Instructions for the task: From the line with "Screen dimensions: 800x473" through the final line of the entries below, write out each line exactly and nothing else.

-----

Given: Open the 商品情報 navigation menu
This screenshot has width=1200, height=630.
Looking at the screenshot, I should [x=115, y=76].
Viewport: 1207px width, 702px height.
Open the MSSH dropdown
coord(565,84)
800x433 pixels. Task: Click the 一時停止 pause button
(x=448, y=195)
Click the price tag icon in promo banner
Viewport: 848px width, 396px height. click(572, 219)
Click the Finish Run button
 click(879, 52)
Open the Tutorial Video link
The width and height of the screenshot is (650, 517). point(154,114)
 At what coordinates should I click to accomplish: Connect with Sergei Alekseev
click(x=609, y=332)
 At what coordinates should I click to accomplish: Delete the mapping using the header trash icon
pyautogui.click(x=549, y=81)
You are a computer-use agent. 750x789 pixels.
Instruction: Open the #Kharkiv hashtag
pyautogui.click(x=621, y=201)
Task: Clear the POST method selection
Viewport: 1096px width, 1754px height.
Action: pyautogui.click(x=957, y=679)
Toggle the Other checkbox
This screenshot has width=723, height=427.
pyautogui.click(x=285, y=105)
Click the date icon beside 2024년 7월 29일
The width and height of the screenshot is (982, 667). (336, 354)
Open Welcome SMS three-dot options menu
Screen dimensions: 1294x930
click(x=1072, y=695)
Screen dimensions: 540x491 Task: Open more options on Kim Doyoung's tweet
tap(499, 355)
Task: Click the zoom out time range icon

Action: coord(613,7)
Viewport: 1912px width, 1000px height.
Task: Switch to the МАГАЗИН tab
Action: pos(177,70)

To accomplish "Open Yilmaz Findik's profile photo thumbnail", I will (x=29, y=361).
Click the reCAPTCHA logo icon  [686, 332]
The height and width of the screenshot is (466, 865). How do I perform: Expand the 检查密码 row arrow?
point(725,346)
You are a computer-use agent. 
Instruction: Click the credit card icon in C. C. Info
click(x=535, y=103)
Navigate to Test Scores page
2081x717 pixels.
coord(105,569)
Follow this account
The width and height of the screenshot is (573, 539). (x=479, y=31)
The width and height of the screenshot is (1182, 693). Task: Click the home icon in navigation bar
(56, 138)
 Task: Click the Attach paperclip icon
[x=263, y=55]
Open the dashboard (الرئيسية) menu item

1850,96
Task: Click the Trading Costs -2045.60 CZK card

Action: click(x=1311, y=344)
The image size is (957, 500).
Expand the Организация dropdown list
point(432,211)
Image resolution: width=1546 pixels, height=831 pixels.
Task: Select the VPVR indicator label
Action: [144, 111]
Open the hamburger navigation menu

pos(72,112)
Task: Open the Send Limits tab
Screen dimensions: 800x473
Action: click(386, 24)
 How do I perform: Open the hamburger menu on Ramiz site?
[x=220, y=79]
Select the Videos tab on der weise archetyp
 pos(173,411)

-----

Response area:
Screen dimensions: 800x473
Action: click(386, 24)
 How do I perform: Open the hamburger menu on Ramiz site?
[x=220, y=79]
Select the Videos tab on der weise archetyp
 pos(173,411)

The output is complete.